● **Itens de dados**
-=-=-

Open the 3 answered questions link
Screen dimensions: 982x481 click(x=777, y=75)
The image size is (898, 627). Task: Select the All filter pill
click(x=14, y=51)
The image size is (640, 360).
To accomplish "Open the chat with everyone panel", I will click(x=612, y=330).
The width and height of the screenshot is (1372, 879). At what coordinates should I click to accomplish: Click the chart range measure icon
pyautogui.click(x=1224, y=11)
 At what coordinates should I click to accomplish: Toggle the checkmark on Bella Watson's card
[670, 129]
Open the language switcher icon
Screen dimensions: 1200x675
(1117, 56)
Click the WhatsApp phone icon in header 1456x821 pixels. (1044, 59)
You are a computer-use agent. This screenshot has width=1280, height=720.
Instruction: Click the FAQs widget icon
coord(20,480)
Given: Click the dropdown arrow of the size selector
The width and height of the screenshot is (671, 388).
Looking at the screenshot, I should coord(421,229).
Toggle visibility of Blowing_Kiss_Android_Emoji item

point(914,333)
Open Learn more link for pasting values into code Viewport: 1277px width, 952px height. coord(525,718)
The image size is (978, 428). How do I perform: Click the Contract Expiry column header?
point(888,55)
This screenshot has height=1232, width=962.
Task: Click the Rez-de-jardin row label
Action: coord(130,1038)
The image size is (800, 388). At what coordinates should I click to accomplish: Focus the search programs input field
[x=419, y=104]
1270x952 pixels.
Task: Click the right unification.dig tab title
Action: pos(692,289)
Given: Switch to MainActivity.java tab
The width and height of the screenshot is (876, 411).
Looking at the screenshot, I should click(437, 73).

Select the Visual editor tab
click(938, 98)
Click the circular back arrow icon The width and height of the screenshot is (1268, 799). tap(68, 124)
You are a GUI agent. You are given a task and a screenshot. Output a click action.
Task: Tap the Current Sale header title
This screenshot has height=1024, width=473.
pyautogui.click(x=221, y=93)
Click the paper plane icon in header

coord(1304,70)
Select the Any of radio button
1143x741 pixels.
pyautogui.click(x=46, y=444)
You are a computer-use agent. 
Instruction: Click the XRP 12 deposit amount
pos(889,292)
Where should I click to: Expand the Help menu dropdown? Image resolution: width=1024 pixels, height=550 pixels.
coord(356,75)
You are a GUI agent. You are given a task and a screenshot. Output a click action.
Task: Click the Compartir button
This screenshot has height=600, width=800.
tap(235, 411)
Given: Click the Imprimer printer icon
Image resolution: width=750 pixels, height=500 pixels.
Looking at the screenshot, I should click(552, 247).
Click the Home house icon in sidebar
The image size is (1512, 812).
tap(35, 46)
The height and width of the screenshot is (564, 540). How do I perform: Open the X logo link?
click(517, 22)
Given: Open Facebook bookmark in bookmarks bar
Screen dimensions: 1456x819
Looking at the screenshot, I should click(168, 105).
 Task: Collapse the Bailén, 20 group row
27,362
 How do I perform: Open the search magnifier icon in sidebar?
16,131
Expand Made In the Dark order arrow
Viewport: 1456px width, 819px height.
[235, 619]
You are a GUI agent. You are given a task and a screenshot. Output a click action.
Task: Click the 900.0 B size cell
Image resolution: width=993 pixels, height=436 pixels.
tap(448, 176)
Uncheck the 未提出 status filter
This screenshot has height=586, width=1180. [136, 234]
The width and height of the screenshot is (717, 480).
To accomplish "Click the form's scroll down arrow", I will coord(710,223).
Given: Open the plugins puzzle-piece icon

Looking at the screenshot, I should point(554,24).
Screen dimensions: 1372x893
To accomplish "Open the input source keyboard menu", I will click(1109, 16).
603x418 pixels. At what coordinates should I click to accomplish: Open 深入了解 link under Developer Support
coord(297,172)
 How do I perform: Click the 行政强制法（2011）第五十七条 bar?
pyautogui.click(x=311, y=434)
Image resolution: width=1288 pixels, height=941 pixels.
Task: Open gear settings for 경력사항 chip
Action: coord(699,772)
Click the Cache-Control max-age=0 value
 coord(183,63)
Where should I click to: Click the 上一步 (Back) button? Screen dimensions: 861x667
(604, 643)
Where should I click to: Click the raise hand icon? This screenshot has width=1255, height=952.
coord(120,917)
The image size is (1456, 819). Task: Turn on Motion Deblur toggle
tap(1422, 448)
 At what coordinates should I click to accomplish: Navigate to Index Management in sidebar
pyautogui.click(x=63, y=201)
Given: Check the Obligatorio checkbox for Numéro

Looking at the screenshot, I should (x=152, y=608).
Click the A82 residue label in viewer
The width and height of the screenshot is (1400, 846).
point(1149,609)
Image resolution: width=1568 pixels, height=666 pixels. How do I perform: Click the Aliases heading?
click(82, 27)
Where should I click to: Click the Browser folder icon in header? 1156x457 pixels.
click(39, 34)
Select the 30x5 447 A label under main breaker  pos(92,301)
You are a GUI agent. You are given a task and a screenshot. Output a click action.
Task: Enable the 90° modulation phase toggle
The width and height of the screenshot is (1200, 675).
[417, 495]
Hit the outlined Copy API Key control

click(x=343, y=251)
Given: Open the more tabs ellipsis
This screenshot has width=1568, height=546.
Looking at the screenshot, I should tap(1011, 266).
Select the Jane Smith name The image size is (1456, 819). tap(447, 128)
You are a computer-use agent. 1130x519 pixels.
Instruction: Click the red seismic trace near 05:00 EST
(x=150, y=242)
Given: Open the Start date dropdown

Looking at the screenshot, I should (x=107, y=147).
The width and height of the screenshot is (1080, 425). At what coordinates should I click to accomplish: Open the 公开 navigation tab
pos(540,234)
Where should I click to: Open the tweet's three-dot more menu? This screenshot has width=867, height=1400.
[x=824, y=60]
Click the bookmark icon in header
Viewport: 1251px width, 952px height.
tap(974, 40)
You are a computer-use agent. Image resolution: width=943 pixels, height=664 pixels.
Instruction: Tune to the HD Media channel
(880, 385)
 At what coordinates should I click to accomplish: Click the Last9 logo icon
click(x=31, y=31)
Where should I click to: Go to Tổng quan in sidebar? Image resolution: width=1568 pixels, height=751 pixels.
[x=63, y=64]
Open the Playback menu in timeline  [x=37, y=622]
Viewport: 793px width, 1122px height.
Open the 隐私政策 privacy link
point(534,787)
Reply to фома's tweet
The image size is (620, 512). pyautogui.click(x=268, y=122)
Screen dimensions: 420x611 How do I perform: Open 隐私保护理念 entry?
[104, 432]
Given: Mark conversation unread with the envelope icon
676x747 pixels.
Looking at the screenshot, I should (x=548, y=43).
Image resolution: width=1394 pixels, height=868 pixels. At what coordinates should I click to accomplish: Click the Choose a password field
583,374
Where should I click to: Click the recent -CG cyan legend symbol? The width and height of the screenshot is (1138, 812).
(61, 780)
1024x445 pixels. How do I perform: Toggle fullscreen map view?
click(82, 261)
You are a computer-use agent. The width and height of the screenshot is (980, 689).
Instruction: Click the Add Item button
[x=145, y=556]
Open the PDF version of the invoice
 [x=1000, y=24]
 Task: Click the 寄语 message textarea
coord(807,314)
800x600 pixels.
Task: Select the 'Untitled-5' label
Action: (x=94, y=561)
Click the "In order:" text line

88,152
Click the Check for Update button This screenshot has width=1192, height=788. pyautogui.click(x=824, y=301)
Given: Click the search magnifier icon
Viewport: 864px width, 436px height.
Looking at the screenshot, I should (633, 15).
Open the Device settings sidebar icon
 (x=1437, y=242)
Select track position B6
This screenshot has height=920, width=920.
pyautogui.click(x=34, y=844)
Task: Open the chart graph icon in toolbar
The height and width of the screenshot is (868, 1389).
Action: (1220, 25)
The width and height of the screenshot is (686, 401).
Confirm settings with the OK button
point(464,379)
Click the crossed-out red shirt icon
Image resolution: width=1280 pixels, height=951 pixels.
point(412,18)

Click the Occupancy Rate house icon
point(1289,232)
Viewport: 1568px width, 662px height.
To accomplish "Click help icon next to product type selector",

-=-=-

● **Tarefa**
Troque "Viewport" por "Window" em todo o material e reproduza as linhas sem mudar mais nada.

● **A solução**
Open the 3 answered questions link
Screen dimensions: 982x481 click(x=777, y=75)
The image size is (898, 627). Task: Select the All filter pill
click(x=14, y=51)
The image size is (640, 360).
To accomplish "Open the chat with everyone panel", I will click(x=612, y=330).
The width and height of the screenshot is (1372, 879). At what coordinates should I click to accomplish: Click the chart range measure icon
pyautogui.click(x=1224, y=11)
 At what coordinates should I click to accomplish: Toggle the checkmark on Bella Watson's card
[670, 129]
Open the language switcher icon
Screen dimensions: 1200x675
(1117, 56)
Click the WhatsApp phone icon in header 1456x821 pixels. (1044, 59)
You are a computer-use agent. This screenshot has width=1280, height=720.
Instruction: Click the FAQs widget icon
coord(20,480)
Given: Click the dropdown arrow of the size selector
The width and height of the screenshot is (671, 388).
Looking at the screenshot, I should coord(421,229).
Toggle visibility of Blowing_Kiss_Android_Emoji item

point(914,333)
Open Learn more link for pasting values into code Window: 1277px width, 952px height. coord(525,718)
The image size is (978, 428). How do I perform: Click the Contract Expiry column header?
point(888,55)
This screenshot has height=1232, width=962.
Task: Click the Rez-de-jardin row label
Action: coord(130,1038)
The image size is (800, 388). At what coordinates should I click to accomplish: Focus the search programs input field
[x=419, y=104]
1270x952 pixels.
Task: Click the right unification.dig tab title
Action: pos(692,289)
Given: Switch to MainActivity.java tab
The width and height of the screenshot is (876, 411).
Looking at the screenshot, I should click(437, 73).

Select the Visual editor tab
click(938, 98)
Click the circular back arrow icon The width and height of the screenshot is (1268, 799). tap(68, 124)
You are a GUI agent. You are given a task and a screenshot. Output a click action.
Task: Tap the Current Sale header title
This screenshot has height=1024, width=473.
pyautogui.click(x=221, y=93)
Click the paper plane icon in header

coord(1304,70)
Select the Any of radio button
1143x741 pixels.
pyautogui.click(x=46, y=444)
You are a computer-use agent. 
Instruction: Click the XRP 12 deposit amount
pos(889,292)
Where should I click to: Expand the Help menu dropdown? Image resolution: width=1024 pixels, height=550 pixels.
coord(356,75)
You are a GUI agent. You are given a task and a screenshot. Output a click action.
Task: Click the Compartir button
This screenshot has height=600, width=800.
tap(235, 411)
Given: Click the Imprimer printer icon
Image resolution: width=750 pixels, height=500 pixels.
Looking at the screenshot, I should click(552, 247).
Click the Home house icon in sidebar
The image size is (1512, 812).
tap(35, 46)
The height and width of the screenshot is (564, 540). How do I perform: Open the X logo link?
click(517, 22)
Given: Open Facebook bookmark in bookmarks bar
Screen dimensions: 1456x819
Looking at the screenshot, I should click(168, 105).
 Task: Collapse the Bailén, 20 group row
27,362
 How do I perform: Open the search magnifier icon in sidebar?
16,131
Expand Made In the Dark order arrow
Window: 1456px width, 819px height.
[235, 619]
You are a GUI agent. You are given a task and a screenshot. Output a click action.
Task: Click the 900.0 B size cell
Image resolution: width=993 pixels, height=436 pixels.
tap(448, 176)
Uncheck the 未提出 status filter
This screenshot has height=586, width=1180. [136, 234]
The width and height of the screenshot is (717, 480).
To accomplish "Click the form's scroll down arrow", I will coord(710,223).
Given: Open the plugins puzzle-piece icon

Looking at the screenshot, I should point(554,24).
Screen dimensions: 1372x893
To accomplish "Open the input source keyboard menu", I will click(1109, 16).
603x418 pixels. At what coordinates should I click to accomplish: Open 深入了解 link under Developer Support
coord(297,172)
 How do I perform: Click the 行政强制法（2011）第五十七条 bar?
pyautogui.click(x=311, y=434)
Image resolution: width=1288 pixels, height=941 pixels.
Task: Open gear settings for 경력사항 chip
Action: coord(699,772)
Click the Cache-Control max-age=0 value
 coord(183,63)
Where should I click to: Click the 上一步 (Back) button? Screen dimensions: 861x667
(604, 643)
Where should I click to: Click the raise hand icon? This screenshot has width=1255, height=952.
coord(120,917)
The image size is (1456, 819). Task: Turn on Motion Deblur toggle
tap(1422, 448)
 At what coordinates should I click to accomplish: Navigate to Index Management in sidebar
pyautogui.click(x=63, y=201)
Given: Check the Obligatorio checkbox for Numéro

Looking at the screenshot, I should (x=152, y=608).
Click the A82 residue label in viewer
The width and height of the screenshot is (1400, 846).
point(1149,609)
Image resolution: width=1568 pixels, height=666 pixels. How do I perform: Click the Aliases heading?
click(82, 27)
Where should I click to: Click the Browser folder icon in header? 1156x457 pixels.
click(39, 34)
Select the 30x5 447 A label under main breaker  pos(92,301)
You are a GUI agent. You are given a task and a screenshot. Output a click action.
Task: Enable the 90° modulation phase toggle
The width and height of the screenshot is (1200, 675).
[417, 495]
Hit the outlined Copy API Key control

click(x=343, y=251)
Given: Open the more tabs ellipsis
This screenshot has width=1568, height=546.
Looking at the screenshot, I should tap(1011, 266).
Select the Jane Smith name The image size is (1456, 819). tap(447, 128)
You are a computer-use agent. 1130x519 pixels.
Instruction: Click the red seismic trace near 05:00 EST
(x=150, y=242)
Given: Open the Start date dropdown

Looking at the screenshot, I should (x=107, y=147).
The width and height of the screenshot is (1080, 425). At what coordinates should I click to accomplish: Open the 公开 navigation tab
pos(540,234)
Where should I click to: Open the tweet's three-dot more menu? This screenshot has width=867, height=1400.
[x=824, y=60]
Click the bookmark icon in header
Window: 1251px width, 952px height.
tap(974, 40)
You are a computer-use agent. Image resolution: width=943 pixels, height=664 pixels.
Instruction: Tune to the HD Media channel
(880, 385)
 At what coordinates should I click to accomplish: Click the Last9 logo icon
click(x=31, y=31)
Where should I click to: Go to Tổng quan in sidebar? Image resolution: width=1568 pixels, height=751 pixels.
[x=63, y=64]
Open the Playback menu in timeline  [x=37, y=622]
Window: 793px width, 1122px height.
Open the 隐私政策 privacy link
point(534,787)
Reply to фома's tweet
The image size is (620, 512). pyautogui.click(x=268, y=122)
Screen dimensions: 420x611 How do I perform: Open 隐私保护理念 entry?
[104, 432]
Given: Mark conversation unread with the envelope icon
676x747 pixels.
Looking at the screenshot, I should (x=548, y=43).
Image resolution: width=1394 pixels, height=868 pixels. At what coordinates should I click to accomplish: Click the Choose a password field
583,374
Where should I click to: Click the recent -CG cyan legend symbol? The width and height of the screenshot is (1138, 812).
(61, 780)
1024x445 pixels. How do I perform: Toggle fullscreen map view?
click(82, 261)
You are a computer-use agent. The width and height of the screenshot is (980, 689).
Instruction: Click the Add Item button
[x=145, y=556]
Open the PDF version of the invoice
 [x=1000, y=24]
 Task: Click the 寄语 message textarea
coord(807,314)
800x600 pixels.
Task: Select the 'Untitled-5' label
Action: (x=94, y=561)
Click the "In order:" text line

88,152
Click the Check for Update button This screenshot has width=1192, height=788. pyautogui.click(x=824, y=301)
Given: Click the search magnifier icon
Window: 864px width, 436px height.
Looking at the screenshot, I should (633, 15).
Open the Device settings sidebar icon
 (x=1437, y=242)
Select track position B6
This screenshot has height=920, width=920.
pyautogui.click(x=34, y=844)
Task: Open the chart graph icon in toolbar
The height and width of the screenshot is (868, 1389).
Action: (1220, 25)
The width and height of the screenshot is (686, 401).
Confirm settings with the OK button
point(464,379)
Click the crossed-out red shirt icon
Image resolution: width=1280 pixels, height=951 pixels.
point(412,18)

Click the Occupancy Rate house icon
point(1289,232)
Window: 1568px width, 662px height.
To accomplish "Click help icon next to product type selector",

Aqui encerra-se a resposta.